Rustic Corn Tortillas
Serves: 10-12 tortillas
  • 2 cups harina de maiz or masa harina (NOT corn meal - look at the ingredients picture of the ingredients for more information)
  • 1 teaspoon kosher salt
  • 1¼ cup hot water, plus another tablespoon or two if needed
  • 1 teaspoon shortening
  1. In a small sauce pan, heat the 1¼ cup water with the 1 teaspoon of shortening. Heat over medium until the shortening it melted, smushing the shortening with the back of a spoon to speed up the melting process, as shortening has a high melting point.
  2. Combine the 2 cups of the harina de maiz (corn flour) with the teaspoon of salt. Pour in the warm water with the melted shortening and mix together with a fork, then use your hands to form the mixture into a dough. It should stick together and form smooth balls for the tortillas, but not be so sticky that it sticks to your hands in clumps. Unlike other doughs, you don't have to worry about messing it up by playing with it too much. If it needs more water, go ahead and add it. If it needs more flour, go ahead and add it!
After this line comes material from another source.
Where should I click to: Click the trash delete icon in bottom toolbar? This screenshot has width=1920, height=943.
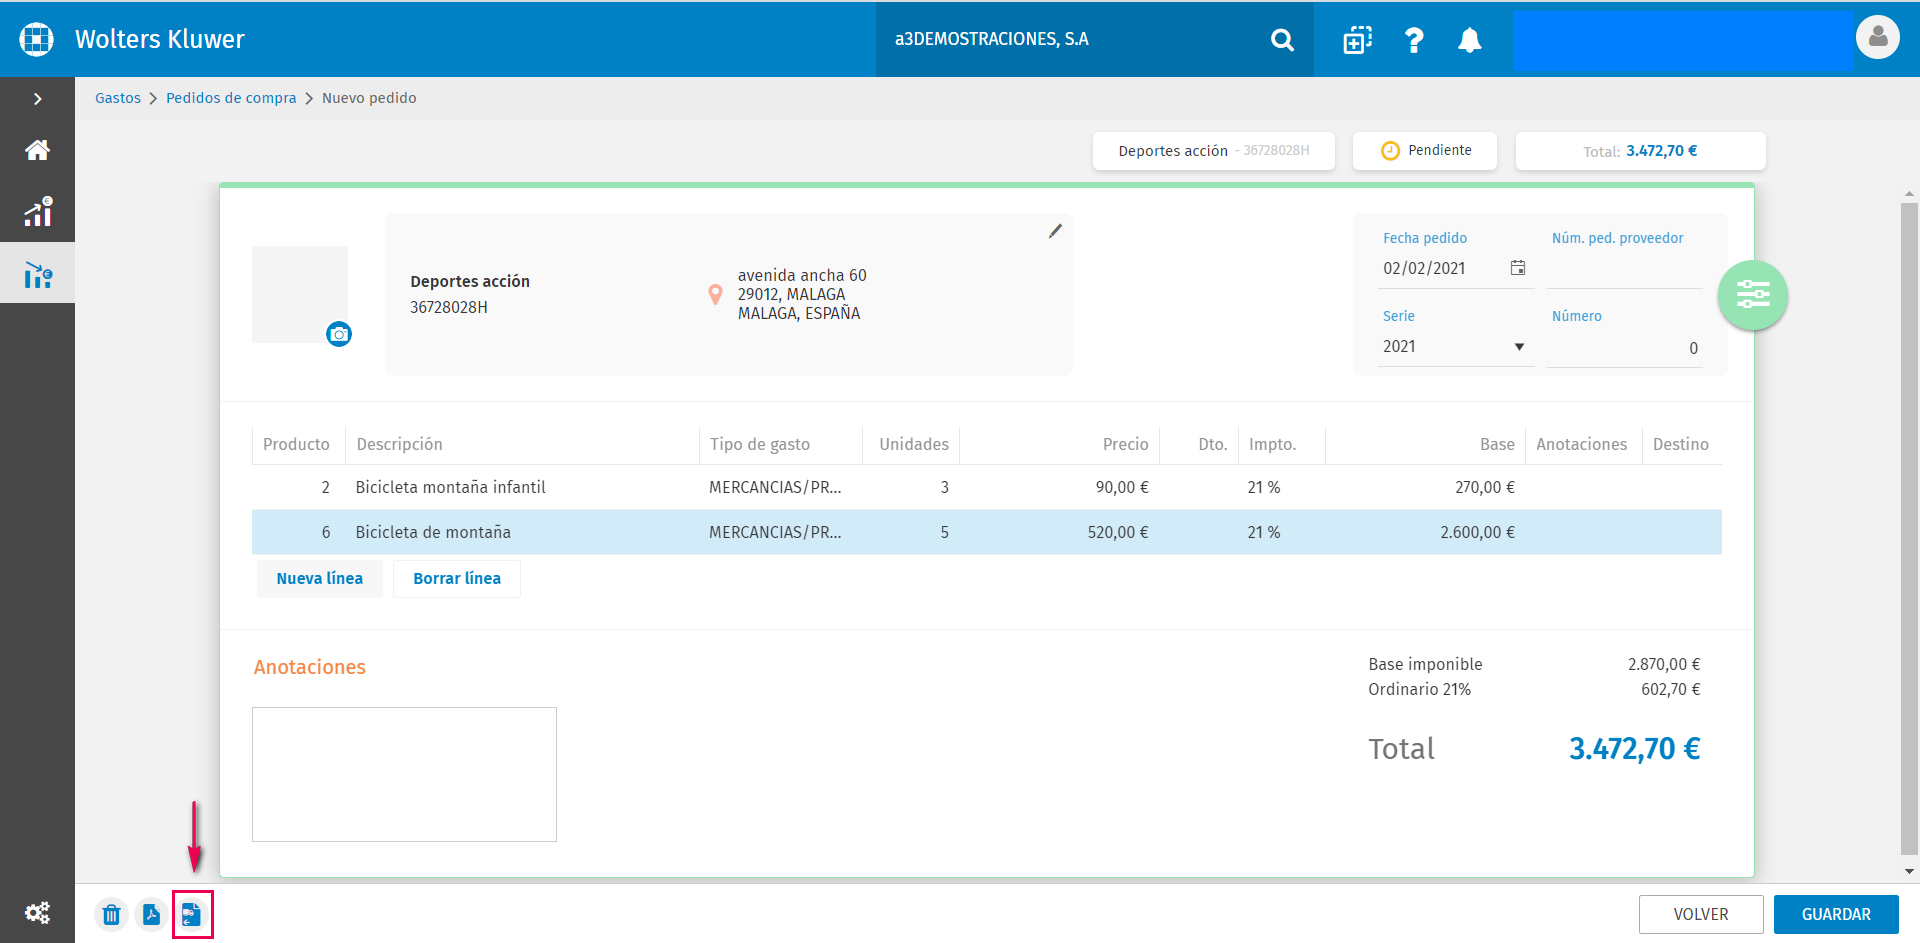click(112, 914)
  3. Pinch off enough dough to form balls about the size of a ping-pong ball. Roll and then flatten as much as you can with the palms of your hands (see photos above). Place the dough between two pieces of wax paper, parchment paper, or plastic wrap, then with a pan or pot about 6 or 7 inches in diameter, press down on the dough to form a 5 or 6 inch tortilla (if you can press it out to 7 inches, more power to you, but I couldn't get that to happen with my tools). I found that pressing down while twisting the pot/pan back and forth helped. Other methods include wiggling/rocking the pot/pan back and forth or simply pressing down with all of my weight, placing one hand inside of the pot/pan and the other on a corner. It really isn't as hard or time consuming as it seems, it's just a very specific method. You'll get the hang of it after a few tortillas. Lay the uncooked tortillas on a paper towel or rack.
  4. Heat a dry (that means no non-stick spray, no oil, no nothin') frying pan and cook the tortillas over medium heat for 20-30 seconds on each side. Under-cooking is better than overcooking, believe me. You can always heat it a bit more, but once it's overcooked, it'll be dry and won't fold nicely with the fillings of your choice. Feel free to stack the cooked tortillas on one another, as they won't stick together. Serve immediately with the filling of your choice (if you need to leave some out as you cook something else, lay a lightly damp cloth or paper towel over them so they don't dry out) or allow to cool a bit, then store in an airtight container or sealable plastic bag. Makes 10-12 tortillas (I doubled my batch).